* _TEXT EXCERPT_:
IV. Cramming and Exams Compared to Apprenticeship

Another vice of the system.—Starting-point of superior instruction in France.—Substitution of special State schools for free encyclopedic universities.—Effect of this substitution.—Examinations and competitions.—Intense, forced and artificial culture.—How it reaches an extreme. —Excess and prolongation of theoretical studies. —Insufficiency and tardiness of practical apprenticeship. —Comparison of this system with others, between France before 1789 and England and the United States.—Lost forces. —Mistaken use and excessive expenditure of mental energy.— —The entire body of youth condemned to it after 1889.

Let us now consider another effect of the primitive institution, not less pernicious. On leaving the lycee after the philosophy class, the system supposes that a general education is fully obtained; there is not question of a second one, ulterior and superior, that of universities. In place of these encyclopedic universities, of which the object is free teaching and the free progress of knowledge, it establishes special State schools, separate from each other, each confined to a distinct branch, each with a view to create, verify and proclaim a useful capacity, each devoted to leading a young man along, step by step, through a series of studies and tests up to the title or final diploma which qualifies him for his profession, a diploma that is indispensable or, at least, very useful since, without it, in many cases, one has no right to practice his profession and which, thanks to it, in all cases, enables one to enter on a career with favor and credit, in fair rank, and considerably promoted.—On entering most careers called liberal, a first diploma is exacted, that of bachelor of arts, or bachelor of sciences, sometimes both, the acquisition of which is now a serious matter for all French youth, a daily and painful preoccupation. To this end, when about sixteen, the young man works, or, rather, is worked upon. For one or two years, he submits to a forced culture, not in view of learning and of knowing, but to answer questions well at an examination, or tolerably well, and to obtain a certificate, on proof or on semblance of proof, that he has received a complete classical education.—Next after this, at the medical or law school, during the four prescribed years, sixteen graduated inscriptions, four or five superposed examinations, two or three terminal verifications, oblige him to furnish the same proof, or semblance of proof, to verify, as each year comes round, his assimilation of the lessons of the year, and thus attest that, at the end of his studies, he possesses about the entire scope and diversity of knowledge to which he is restricted.

* _EXERCISE DETAILS_: In the text on cramming and exams, what first diploma is required for entering most liberal careers?

Stored items
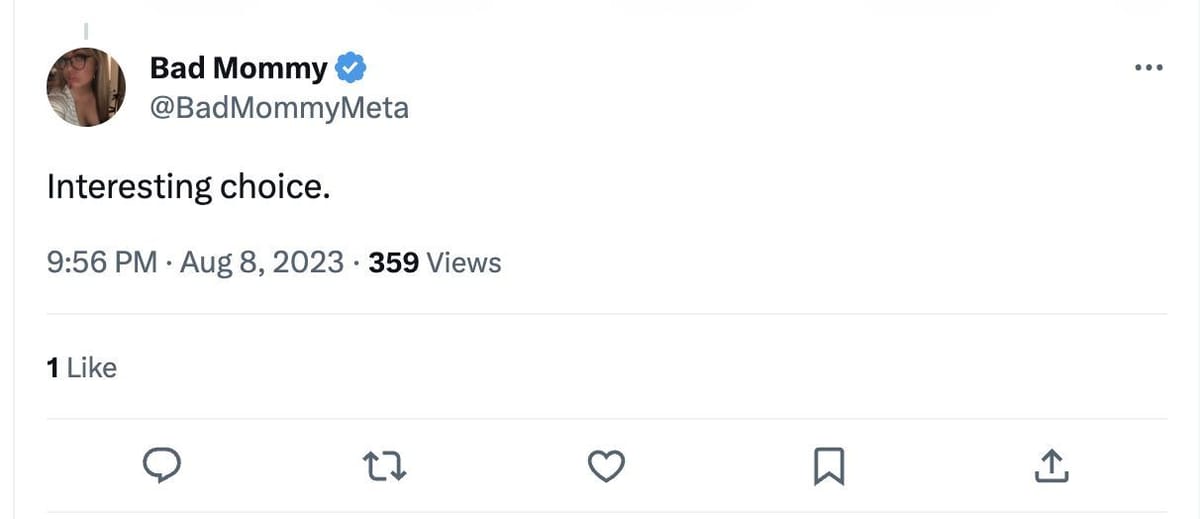1200x519 pixels.
Task: Click the "Views" label text
Action: pyautogui.click(x=463, y=263)
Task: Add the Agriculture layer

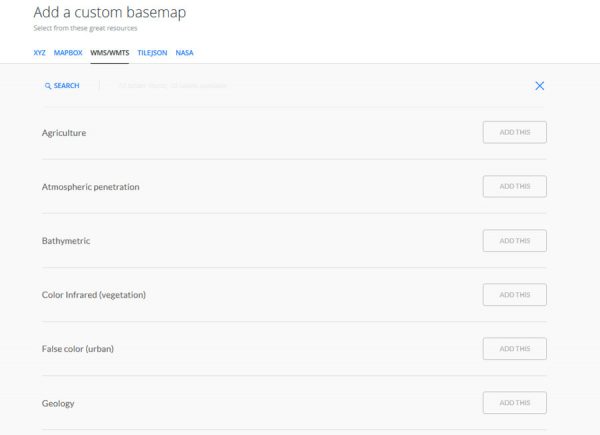Action: [x=515, y=132]
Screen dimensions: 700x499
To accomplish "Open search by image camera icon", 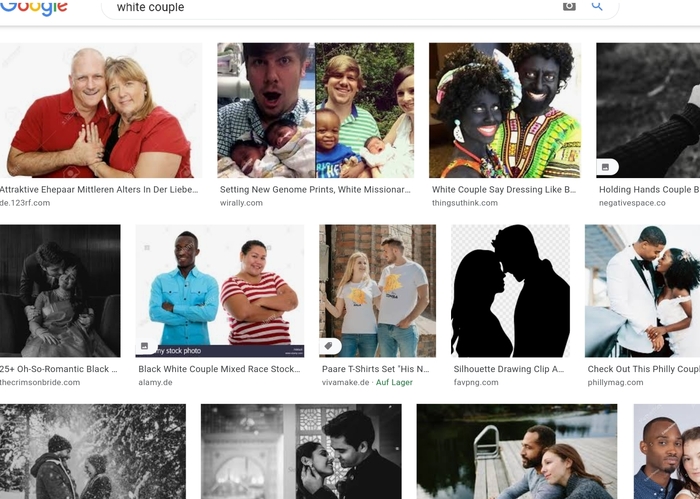I will pyautogui.click(x=569, y=6).
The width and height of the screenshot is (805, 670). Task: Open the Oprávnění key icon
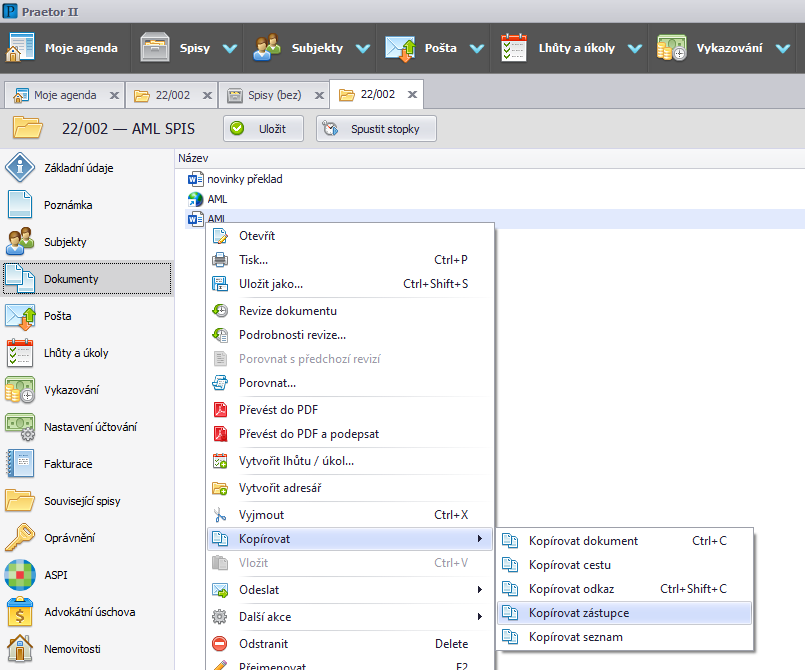click(x=21, y=538)
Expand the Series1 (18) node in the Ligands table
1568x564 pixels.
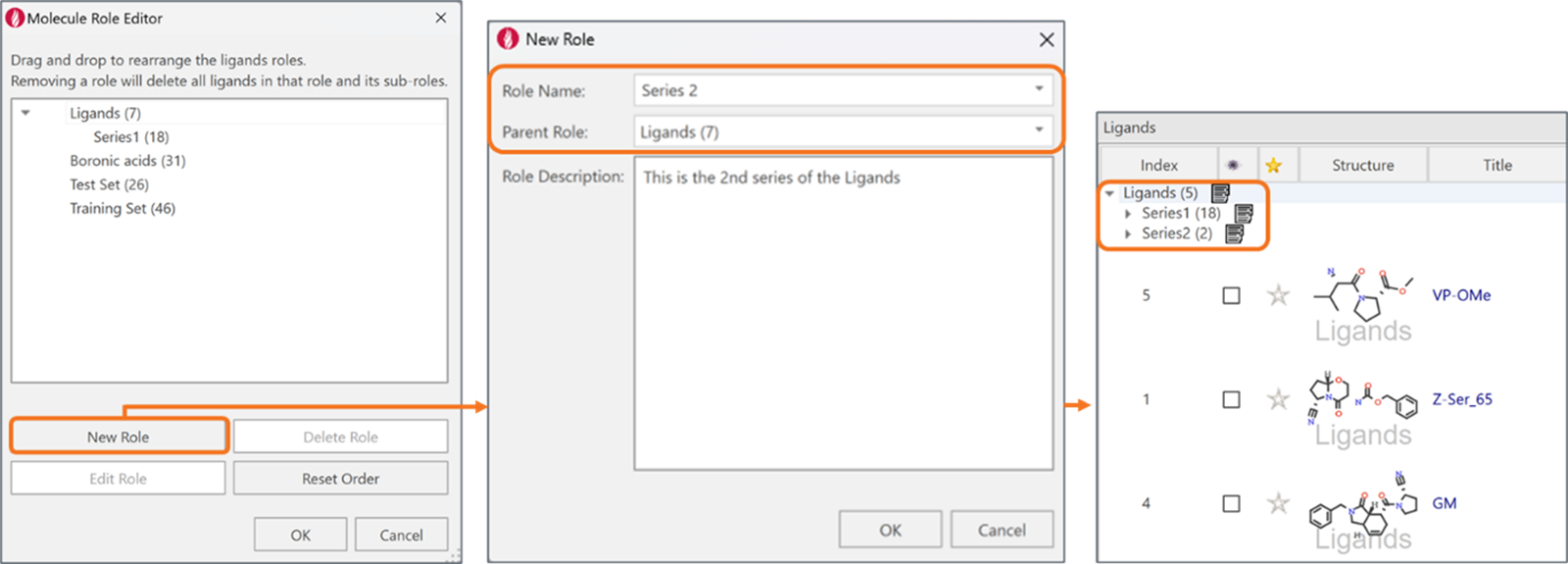pyautogui.click(x=1128, y=213)
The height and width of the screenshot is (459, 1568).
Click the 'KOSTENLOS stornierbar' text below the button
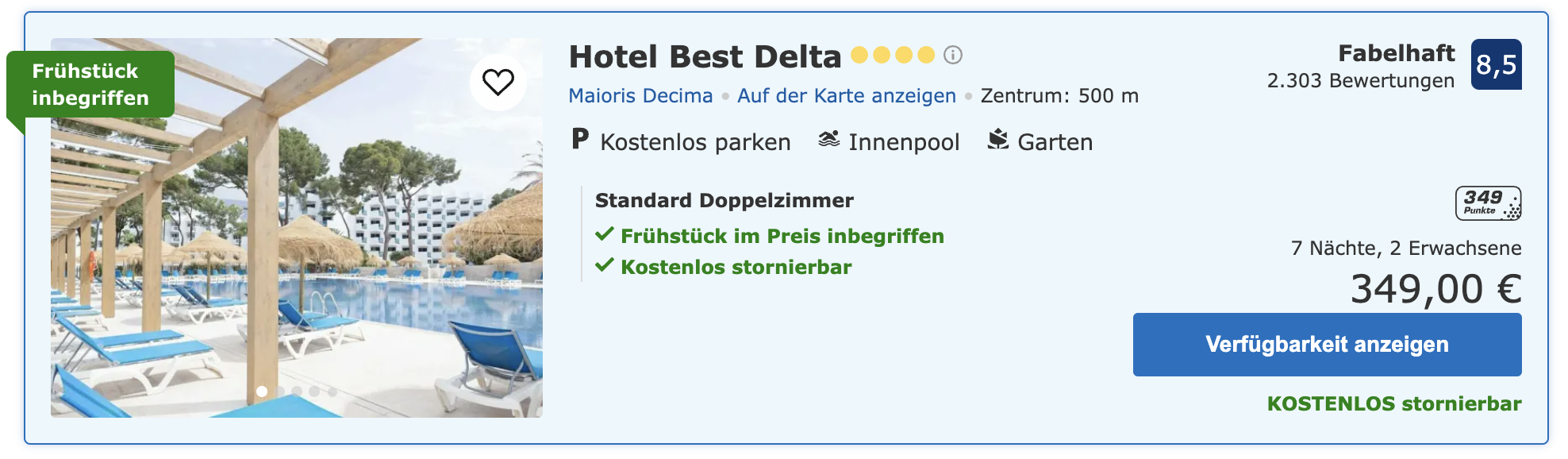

* _EXERCISE ANSWER_: The bachelor of arts or the bachelor of sciences, and sometimes both.